For some developers from China and Russian, Openai may refuse to provide api services for them, hence they have to use proxy provider's service. For developers who want to utilize different models from various companies within single api_url, they may use project like oneapi, so custom api_url and model service provider are helpful for them.

Therefore, the developers of Lobe Chat support multi-model service provider, in order to offer users a more diverse and rich selection of conversations.Supported Model Service Providers:

AWS Bedrock: I have to say that recently amazon take a lot in advertisement. Not only you can see its advertisements on WeChat official accounts, but one day even my business school classmate mentioned Amazon's bedrock to me.
Anthropic (Claude)
Google AI (Gemini)
ChatGLM, Moonshot, 01, Qwen
Groq
OpenRouter(Proxy API provider in western, its major mission is to converge various apis in one way? )

Local Large Language Model (LLM) Support

LobeChat also support the use of local models based on Ollama, allowing users to flexible use their own or third-party models

Model Visual Recognition

This Project now supports gpt-4-vision model with visual recognition capabilities, a multimodal intelligence that can perceive visuals. Users can easily upload or drag and drop images into the dialogue box, and the agent will be able to recognize the content of the images and engage in intelligent conversation based on this, creating smarter and more diversified chat scenarios.
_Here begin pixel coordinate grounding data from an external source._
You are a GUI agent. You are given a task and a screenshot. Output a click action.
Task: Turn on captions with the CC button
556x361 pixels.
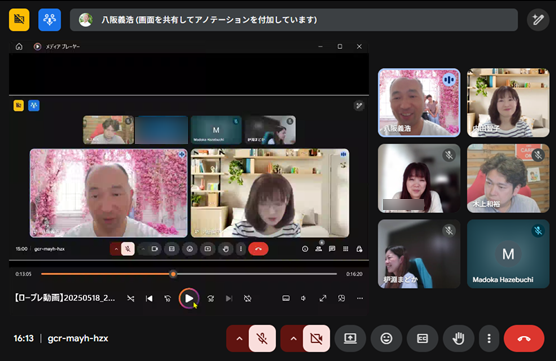[422, 338]
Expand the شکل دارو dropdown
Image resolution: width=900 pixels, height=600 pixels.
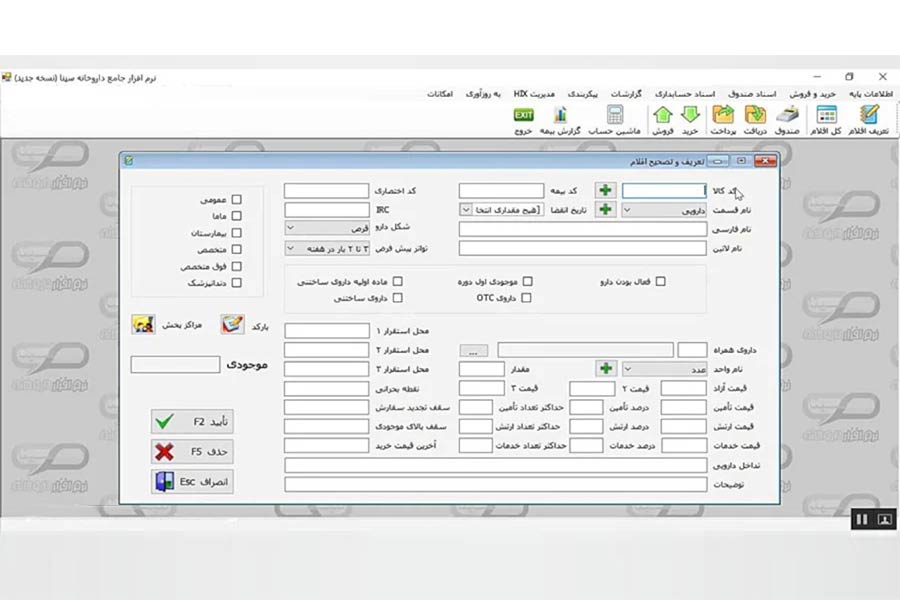[x=327, y=229]
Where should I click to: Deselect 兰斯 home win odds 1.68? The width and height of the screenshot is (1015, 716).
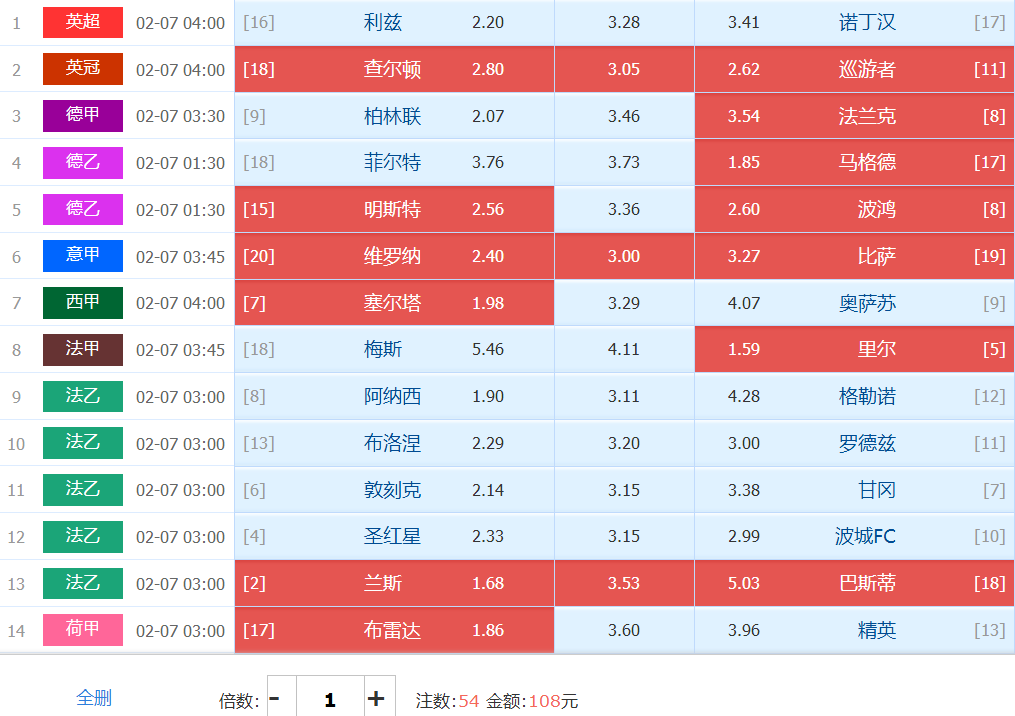[x=394, y=583]

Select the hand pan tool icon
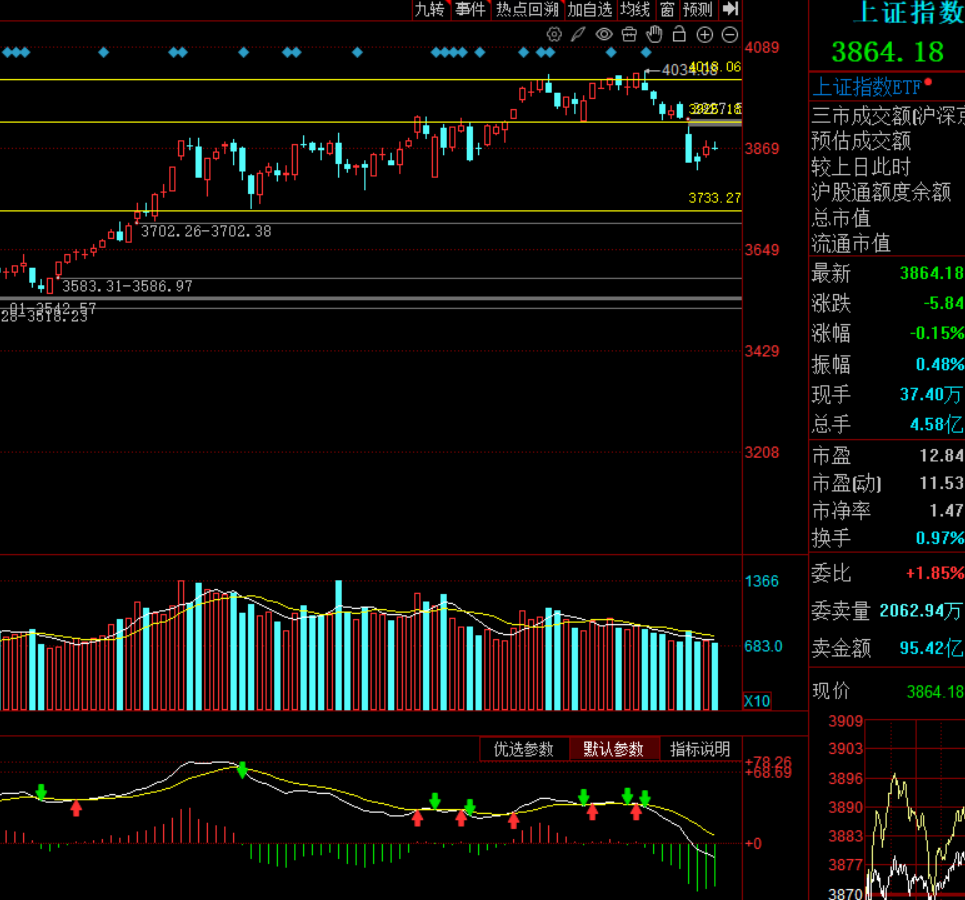[654, 35]
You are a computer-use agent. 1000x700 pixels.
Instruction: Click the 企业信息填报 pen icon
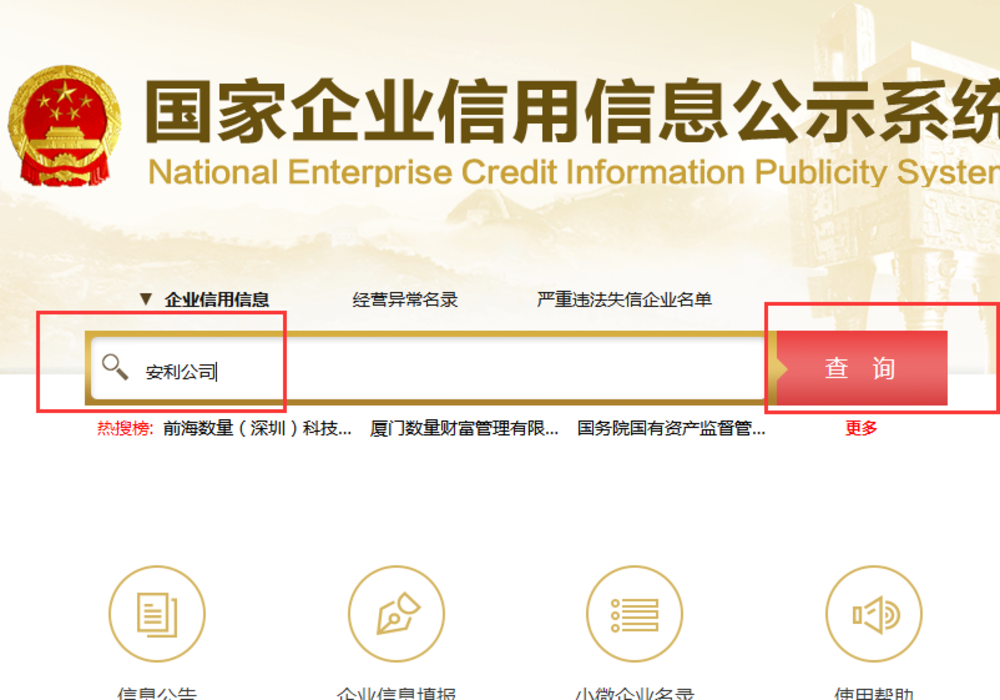pyautogui.click(x=396, y=614)
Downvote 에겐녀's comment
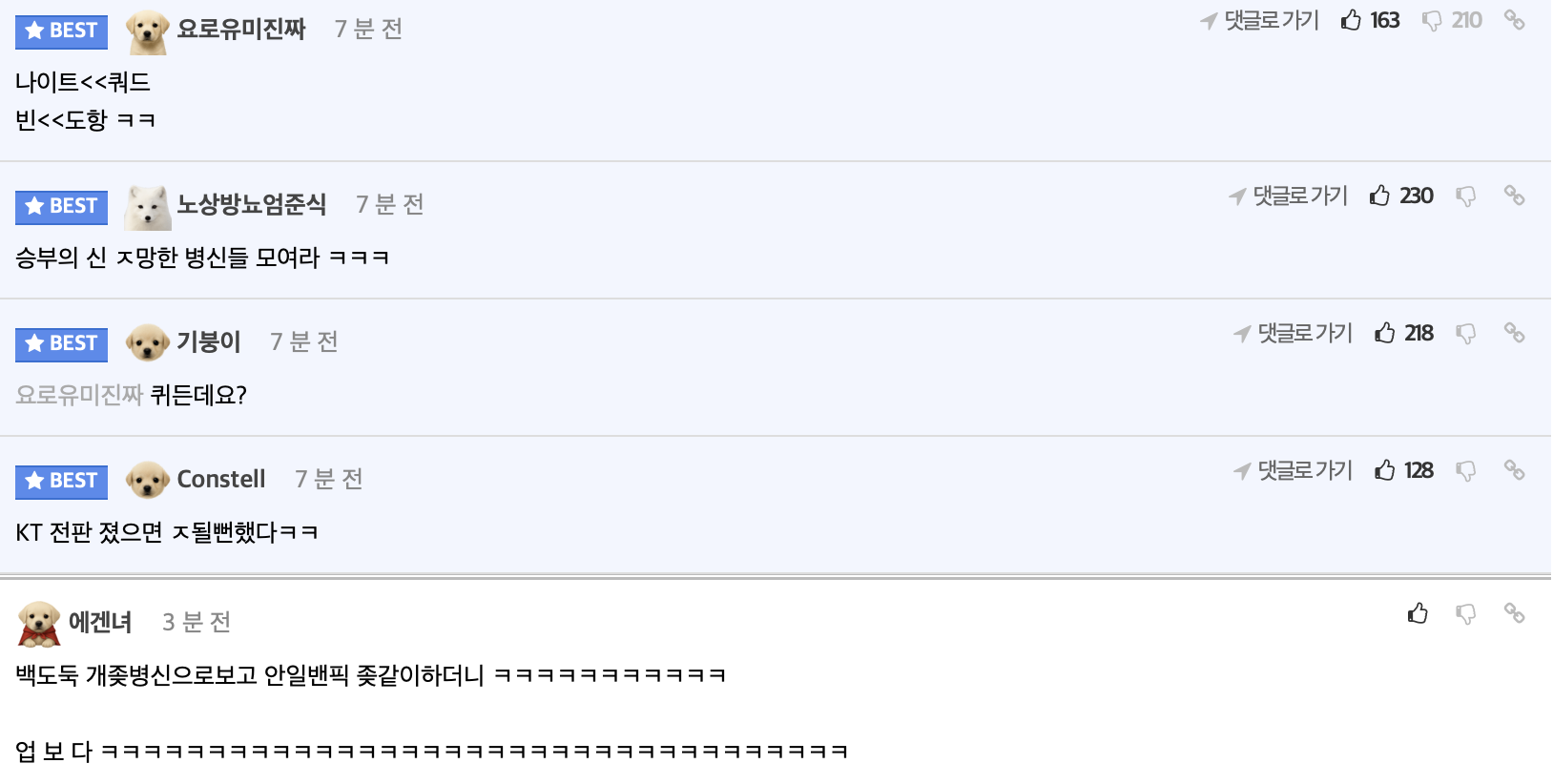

TTS & STT Voice Conversation

This function does't important for me, but I suppose some users might use this to engage in conversations with theirs virtual girl/boy friends. With OpenAI's most advanced TTS(Text-to-Speech) model and STT(Speech-to-text) technologies, everyone can enjoy interaction with conversational agent as if they were talking to a real person.

Moreover, TTS offers an excellent solution of people who prefer auditory learning of desire to receive information while busy. Users can choose Openai & Microsoft Edge Speech to meet their needs. What's more, users can choose the voice that suits their personal preferences or specific scenarios, resulting in a personalized communication experience.

Text to Image Generation

You can use the latest text-to-image generation technologies like DALL-E 3, Midjourney and Stable Diffusion to draw what you want——just take conversations with the agents.

DALL-E can be directly invoked if your api has the necessary access.
Midjourney needs you to deploy reverse proxy api in your personal server.( Docker is convenient)
Stable Diffusion: I have never tried it before, but I think this way is similar to Midjourney :D

Plugin System (Function Calling)

Thanks to the function calling feature opened by OpenAI last year, you can now invoke a variety of plugins. By utilizing plugins, LobeChat assistants can obtain and process real-time information, such as searching for web information and providing users with instant and relevant news.

But I still maintain a pessimistic view that open-source community lacks the capability to outperform major corporations such as ByteDance(COZE).Their effort just can be regarded as the one of cornerstones of LLMs multi-agent agriculture.